_PASSAGE_
□ □ □

I had a 1956 AlumaCraft with Twin 25's..3 generations strong & still goin today.
Oxx


----------



## TimOub007 (Jun 10, 2005)

capn said:


> Weldcraft and Southfork make the best tunnel hulls that I've come across.


I have to agree with capn on the two boats he mentioned. To get the best boat to run the marshes you really need to speak with someone in Louisianna. For these boats, contact Jerry's Marine in Sulphur, LA. I'd bet he sells more of these than anyone between Houston and Crowley.

I wonder what width bottom you're going to be running. Are you going to need to navigate narrow ditches with tight turns? That is what we deal with in the marshes local to Sabine. If you go wider than 48-50 inches or longer than 16 feet you can start to have issues. I used to run a 16/48 tin tunnel boat before I built my new one last year.

You probably won't really need float boxes or sponsons unless you plan on hanging a really heavy motor off the transom. Those only hinder you once you're up and running. I have several friends that cut theirs off due to the negatives of them. If you're not worried about static draft, then you don't need them. A 40 horse or more will have plenty of power to chew through a little mud and jump up on plane. If you can't get up, get a set of Smart Tabs. I just put some on my home built (since I'm running a 25) and my bow doesn't even rise when I hammer the throttle. For about $100 they are completely worth it.

As for tunnel design, here are some typical things to look for. The width should be no greater than one inch more than the prop diameter. I.E., if you're spinning a prop with a 11" diameter, you don't need a tunnel wider than 12". You also don't need a tunnel deeper than 5-6 inches. Anymore will just slow you down by reducing the planing area.

There are several of us on the board that have built boats, and we've figured a lot of this out through trial and error. Ask more questions if you got 'em.

Tim


----------



## CAPSIZED (Aug 10, 2004)

I've owned 4 aluminum boats. Only one was a tunnel, it was a slug and didnt run any shallower than the others. Drive both before you buy.


----------



## Caveman (Jul 21, 2004)

*Thanks for the info*

Thanks for the info guys. I'd really like to get this boat set up correctly the first time. 



Capn - I agree with you on not under powering a boat. The Sea Ark 1660 is only rated for a 50hp. That was one of my concerns as well. The hull weighs 475 lbs vs. 345 lbs for the 1652 which is rated for 45 hp. The 1660 is 130 lbs heavier, but how much shallower might it float/run? 



JJTroutkiller - What problems did you have with Sea Ark?

□ □ □

_GIVEN MATERIAL_
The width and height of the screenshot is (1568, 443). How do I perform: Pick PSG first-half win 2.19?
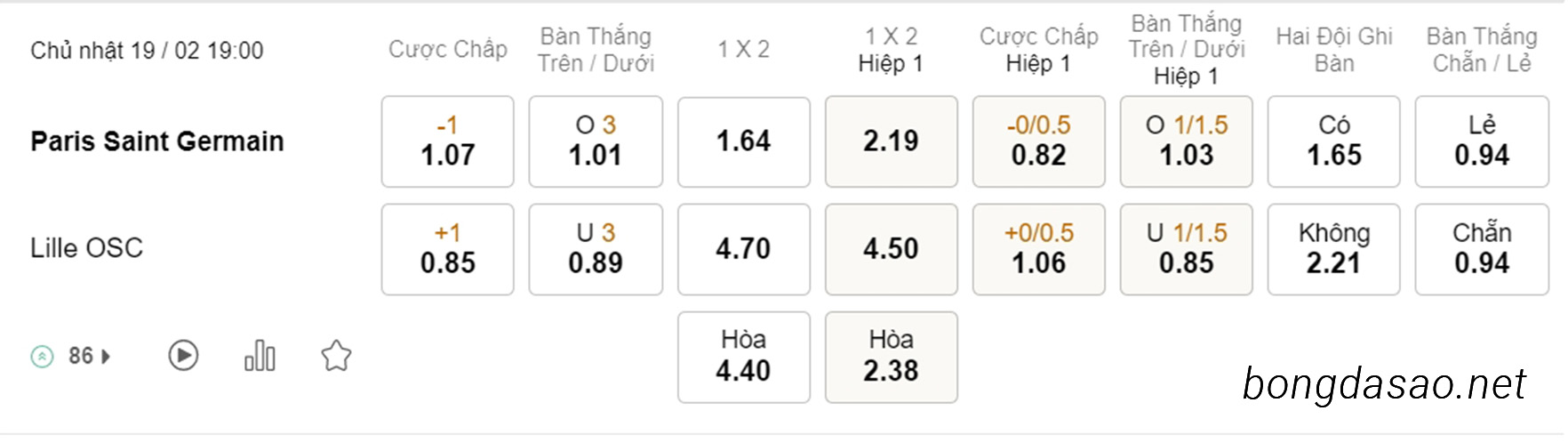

□ □ □

_WRITTEN TASK A_
Do these statements agree with the tunnel hull thread? Answer yes or no for each, quoting the words of the thread that decide it.
(i) A tunnel should be no more than one inch wider than the prop diameter.
(ii) The Sea Ark 1660 hull weighs less than the 1652 hull.
(iii) Smart Tabs cost about $100.
_WRITTEN TASK B_
In the tunnel hull thread, which business does TimOub007 say to contact for marsh boats, and where is it?
_WRITTEN TASK C_
What comes next in the tunnel hull thread? Write it, starting after its final line.

_EXPECTED ANSWER A_
(i) Yes: "The width should be no greater than one inch more than the prop diameter."
(ii) No: "The hull weighs 475 lbs vs. 345 lbs for the 1652"
(iii) Yes: "For about $100 they are completely worth it."

_EXPECTED ANSWER B_
Jerry's Marine in Sulphur, LA.

_EXPECTED ANSWER C_
Tim - Thanks for the info on tunnel dims. I had read the same thing. From what I can tell a 50 hp usually turns a 10.5 - 11 inch prop. Tunnel should be about 12 inches x 5 inches for good performance, correct? The ditches on the Pace Tract at Anahuac NWR are as tight as I would need to run. I have had my Blue Wave in most of them, so I don't think an extra foot of bottom will be an issue. There are a few tight turns that I might not be able to take on plane with a tunnel hull, but those tight turns are in deeper ditches.



As I plan on hunting from the boat, space is an issue, as is shallow draft at rest because I often drag the boat up to a shoreline to hunt. 



Charlie - I'd love to be a boatright man as well! I checked one out in POC this past weekend. If I were looking for a larger, multi-purpose aluminum skiff, there would be no decision. I'm sure I will fish from this new boat, but first and foremost, it's a duck boat. It needs to be light enough for two of us to drag off a shoreline when the tide falls out.



I looked at a Sea Ark 1652 tunnel in POC this weekend as well. The tunnel wasn't symmetric at all. Built on a Friday?



Thanks again for the info. Lots of alumacraft fans here.


----------



## capn (Aug 11, 2005)

Caveman said:


> Capn - I agree with you on not under powering a boat. The Sea Ark 1660 is only rated for a 50hp. That was one of my concerns as well. The hull weighs 475 lbs vs. 345 lbs for the 1652 which is rated for 45 hp. The 1660 is 130 lbs heavier, but how much shallower might it float/run?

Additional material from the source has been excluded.